I have no idea why my kid hates having his diaper changed.  I’m taking a terrible situation (sitting in your own pee and poo) and making it 100% better (not sitting in your own pee and poo).  This seems like a win-win to me.  Instead of crying, my kid should be giving me a high-five.  But no, my kid inevitably squirms, then shouts, then wakes up all the neighbors.

It was during one of these 3 AM sessions that I had my epiphany.

When my kid poops, he does so with great force.  If you’re holding him, it feels like a jackhammer in your hand.  Being a dad, I of course think this is awesome.  I mean, if you’re gonna poop, poop to win.  I also giggle when he farts (I don’t care — it’s hilarious).  So when I was changing this particular diaper with his hind-quarters raised off the bed (I was changing him on a changing pad on our white duvet cover) and he proceeded to let out a little toot more so directly in my face, I couldn’t help myself from cracking up.

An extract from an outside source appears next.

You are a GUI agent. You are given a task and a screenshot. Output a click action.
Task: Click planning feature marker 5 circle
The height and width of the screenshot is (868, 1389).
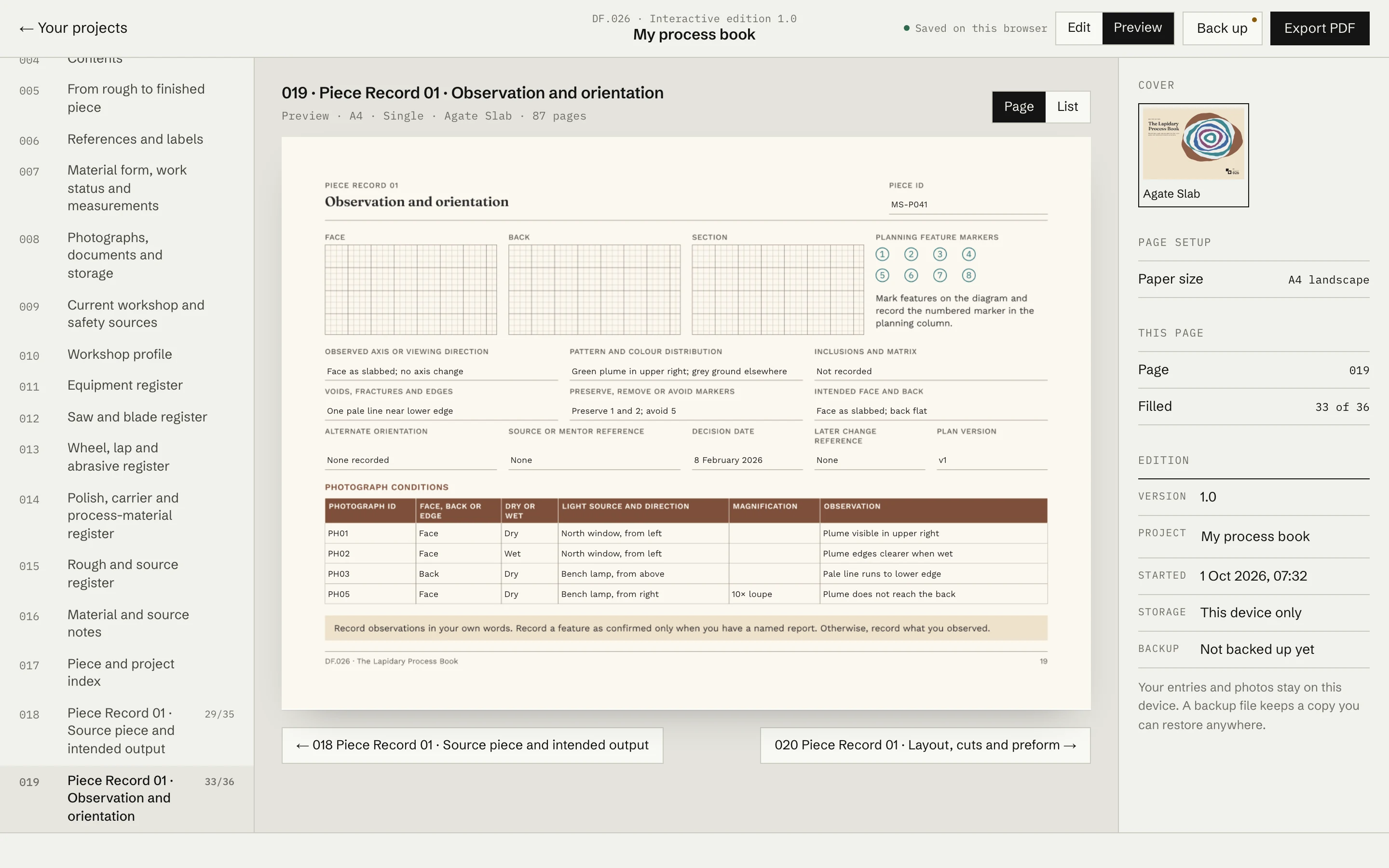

I turned to my lady and was like “Dude, he just farted in my face”.  My lady, of course, responded in the only reasonable fashion – by rolling her eyes and questioning why she allowed me to impregnate her in the first place.  But as she did, a weird thing happened.  Time suddenly slowed to a crawl.  I was in a car crash.  I was in The Matrix.  For as I was holding my kid’s legs up off the bed, there was but not another fart flying in my direction, but a jackhammer.

Now I’ve always prided myself on having great reflexes.  I have no idea why this is.  I am not an athlete.  I’m not even all that coordinated.  But reflexes, for whatever reason, I have.  And thank God.  Because as a rocket poo squirted out of my child’s behind, heading straight for the promised land of both myself and the white duvet cover, I reached down with my hand and caught it like a hockey goalie – the entire wet mustardy mess of it.

My lady, although she couldn’t see what had occurred, immediately knew something was wrong.  “What happened?” she asked.  And I answered, in all honesty, “I caught his poop.  Also, in my mind, I’ve protected my son from grave danger and in doing so, I have crossed the boundary from caretaker (dad with a small d) to Dad (large D), doer of all things grand, champion of the innocent, and all-around positive influence on this kid’s life.”

Okay, maybe I didn’t say all of that.  But I felt it.  It was ridiculously comical and it was ridiculously benign, but in that moment, I knew that I would be there for him, even if he grew up to be a teenage douchebag.  This was an act out of the ordinary.  This was something that wasn’t hardwired.  This was poo flying through the air.  A normal person steps aside.  They let the poo go past.  At the very least they catch it with a diaper, not their hand.

But I did it, barehanded and all.  And even as I struggled to contain the poo from spilling, I don’t know, everywhere, I knew in my mind that I simply did not care.  I would catch that poo a thousand times.

I was the Dad.  He was my Son.  And we were ready to have about a million more firsts together.

Not an actual re-enactment. At least I don’t think.